Who Will Die in Infinity War? by Tyler Smith
I’ve seen multiple articles speculating about which characters will meet their end in the upcoming Infinity War. Many agree that at least one or two heroes should die as a way of illustrating the power of Thanos. Death always ups the stakes, as it did when Quicksilver sacrifices himself in Age of Ultron. Some have suggested that Thor should die, as his character arc, they argue, was completed in Ragnarok. Others assume that Vision will die, if for no other reason than his possession of one of the Infinity Stones, which Thanos needs in order to become all-powerful. Pretty much everybody seems to agree that Iron Man should die, as his eventual sacrifice would confirm him as the backbone of the franchise and leave the team rudderless.

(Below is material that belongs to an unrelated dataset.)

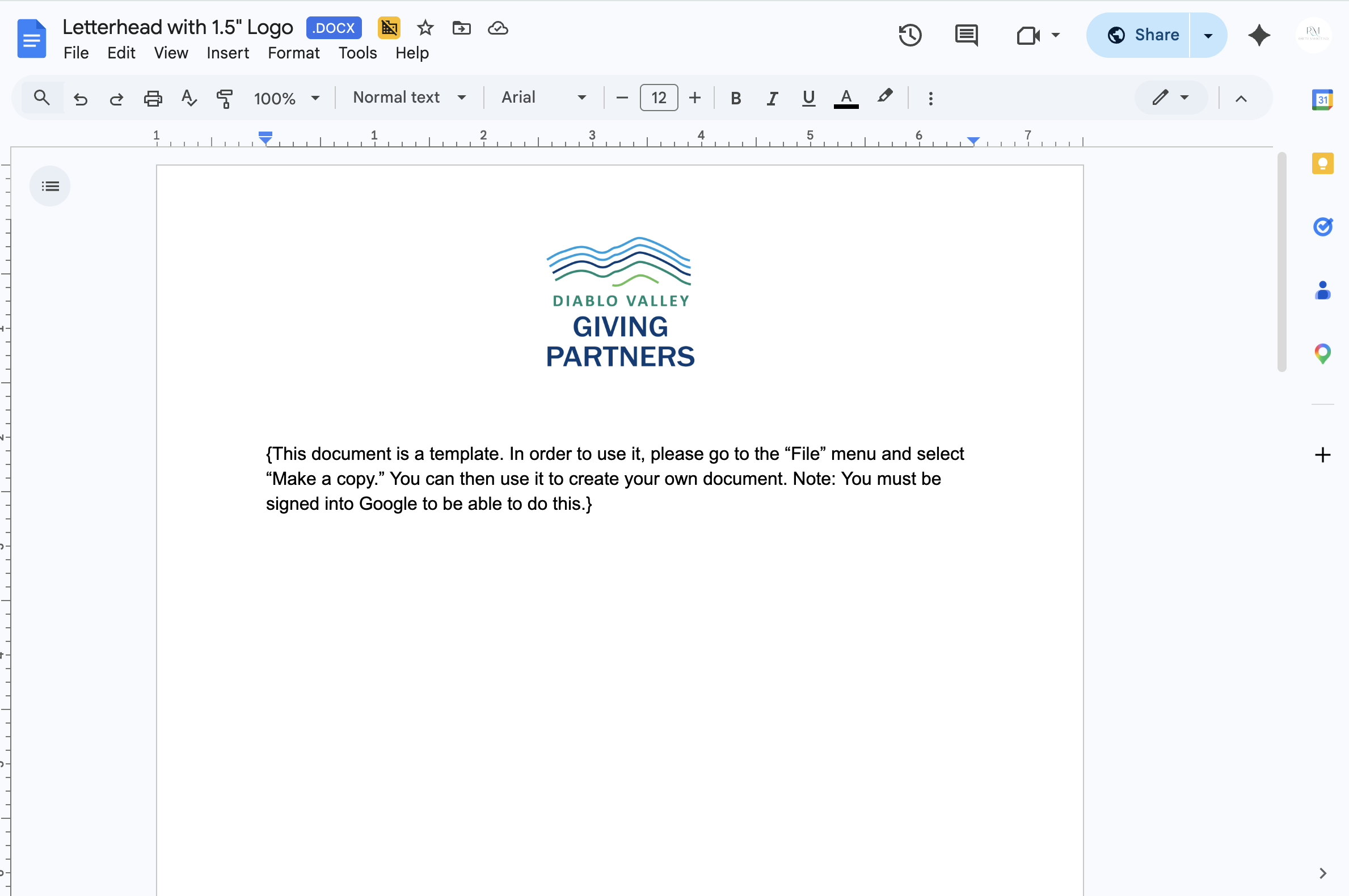Open version history clock icon
Screen dimensions: 1349x896
point(909,35)
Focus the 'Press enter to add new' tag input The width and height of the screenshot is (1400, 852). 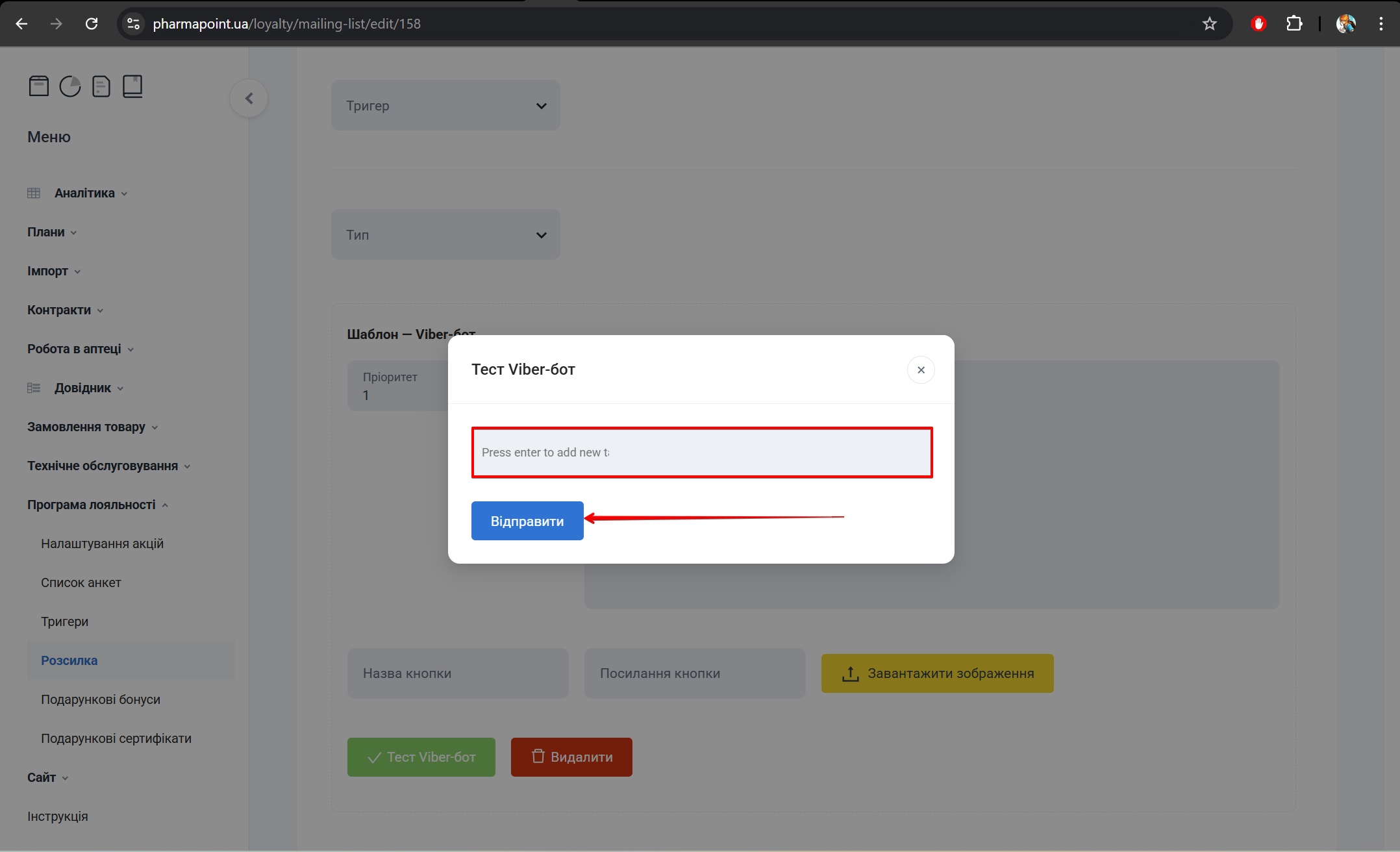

These are all very real possibilities, but I personally have a suggestion for which characters I think should die.
All of them.
Such has always been the nature of the Infinity Gauntlet. The massive crossover event in the early 90s was so pivotal partially because of the brutal deaths of every hero that came into contact with the godlike Thanos. Captain America’s neck is broken. Iron Man is decapitated. Thor is turned to glass (and summarily shattered). On and on down the line, until every last hero is dead. Even the cosmic beings like Galactus are defeated.
At this point, we’ve spent years tracking the whereabouts of the various Infinity Stones, knowing that Thanos is trying to collect them. The audience is expecting big things to happen. One way to absolutely guarantee that – and to differentiate Thanos from other cosmic villains in the MCU – is to give the audience something they aren’t expecting, and that might even be a little traumatizing.
Infinity War is being split into two films, both of which will be huge blockbusters. So, since the box office numbers are already guaranteed, why not take a risk and end the first film with the entire Avengers team lying dead at the feet of an omnipotent villain? Yes, the audience might assume that the heroes could be resurrected (especially when dealing with the Time stone, as we saw in Doctor Strange), but why not let us squirm for a while?
And, frankly, I think now is the perfect time for something like this to happen. When we go see blockbusters, we always know the hero is going to win; it’s just a given. But, as we’ve seen in the real world over the last couple of years, things don’t always go the way we expect. Sometimes the villains win, and we are devastated. Even the most foregone conclusions are in question now, so why not take this opportunity to turn the Marvel Cinematic Universe into something that doesn’t always give us what we want?
It would remind the audience that movies aren’t merely popcorn entertainment. They can challenge us, and even plunge us into the depths of despair. Movies can force us to endure the most profound defeats, but that just makes the belated-but-inevitable victory all the sweeter.
Marvel has a unique opportunity here. It can choose to elevate its beloved-but-predictable franchise into something more; much more. Whether they take full advantage of that opportunity remains to be seen, but all I will say is that I read The Infinity Gauntlet series when I was nine years old, and it has stayed with me for over twenty-five years. This is due to the writers fully committing to the realization of their concept. Were the films to show this same level of commitment, it might just change the mainstream filmgoing landscape into something different; maybe something that isn’t quite so safe.